Tintagel Castle Footbridge carries visitors off the mainland and into the past in a single, much easier, step. Creating it was anything but
High above the sea, on the edge of a Cornish cliff, is Tintagel Castle Footbridge, recreating a Medieval land bridge lost to erosion. But it is not one bridge, it is two. It is designed by the man who brought London’s Shard to reality, William Matthews, and Belgian architect-engineer Laurent Ney.

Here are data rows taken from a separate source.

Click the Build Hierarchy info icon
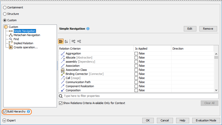(x=28, y=112)
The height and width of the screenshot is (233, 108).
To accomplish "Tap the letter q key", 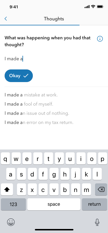I will (x=5, y=158).
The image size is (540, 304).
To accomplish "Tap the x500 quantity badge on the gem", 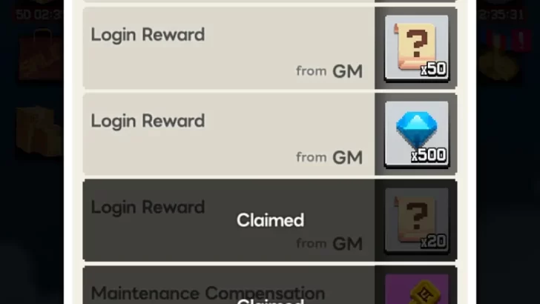I will tap(429, 155).
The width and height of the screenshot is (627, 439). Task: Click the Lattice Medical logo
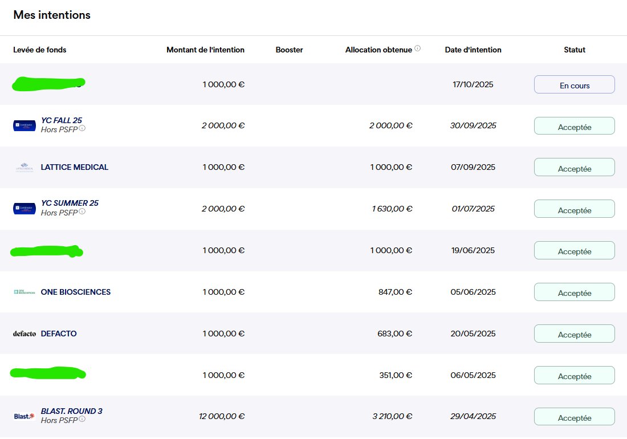pos(23,166)
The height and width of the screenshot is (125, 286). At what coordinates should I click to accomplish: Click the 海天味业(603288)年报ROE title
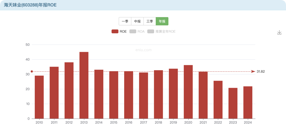[30, 5]
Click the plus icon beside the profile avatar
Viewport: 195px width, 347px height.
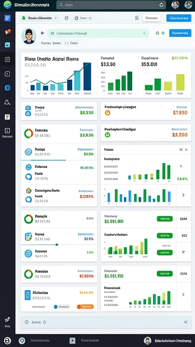[x=42, y=33]
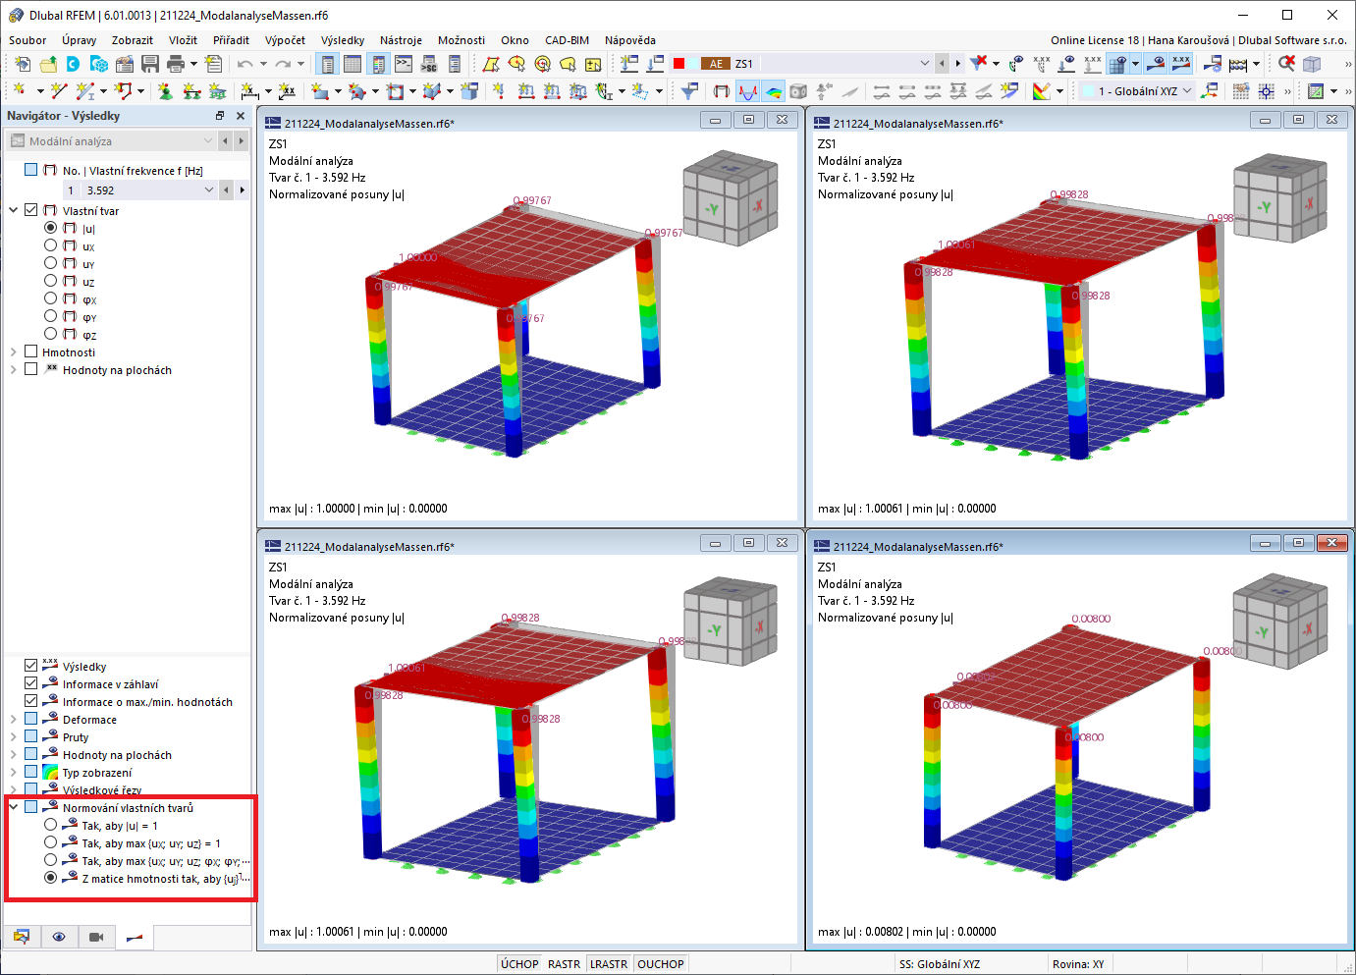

The site is the legendary base of King Arthur and under the rough turf, where wild flowers battle with the salty air, lie centuries of archaeology showing that this was once an international trading post, tin being shipped out as amphoras of wine were shipped in. That, and the remains of the 13th century castle, ensure the site is protected in many ways as an SSSI and scheduled monument. It is also a visitor attraction for English Heritage and the access for the many visitors was up and down steep and congested steps between the mainland and ‘island’.
The competition to design a bridge to link them instead needed a certain magic, thought Matthews. And the design needed to be buildable in this precious and difficult terrain. The team came up with an unusual solution to cross the gorge; two 30m cantilevered bridges.
From the first site visit, incredible views and the complexity of getting material up narrow lanes and steep paths had made the team interrogate the structural method. The first big move was to put the structure under the bridge walkway for clear views. If that was an arch it would have required a huge amount of temporary structure to hold the bridge in place while being built – a particular worry when a sea storm hits. Cantilevers however are stable, even in an unfinished state.
So nine rock anchors of 16m of cable were sunk deep into the rock and grouted into place, in tension for the upper chord and in compression for the lower. There is substantial potential for different levels of deflection if a group of visitors was on just one of the bridges – enough to create a step between the two. Matthews thought it might be fun to play around this as a symbolic moment of stepping from mainland to island, from present to past, and leave a gap between the two bridges.
In the first draft of visualisations for the design competition the gap was invisible – Matthews had to point it out to the visualisers. The submitted visuals make it clearer. The gap is just 40mm with two 40mm diameter pins to make sure the bridges are aligned – but like the equator, it is a symbolic moment. The edge-on slate surface breaks here and visitors can fully appreciate the view, and the vertigo, for one fearful moment
A cable crane was used to construct the bridge, more normally employed to build ski lifts. Pylons at either end of the site, with cables along them, follow the line of the bridge and extend all the way down the lane to the gift shop. Materials were brought up all the way from the shop on the cable. These were not just any materials – the steel bridge structure arrived in five tonne sections, six for each bridge. The plan was to install a section a day but sometimes it was two or even three, though on rainy days there were none at all. The structure was installed on site in just two weeks – bolted together by steel riggers including a female trapeze artist.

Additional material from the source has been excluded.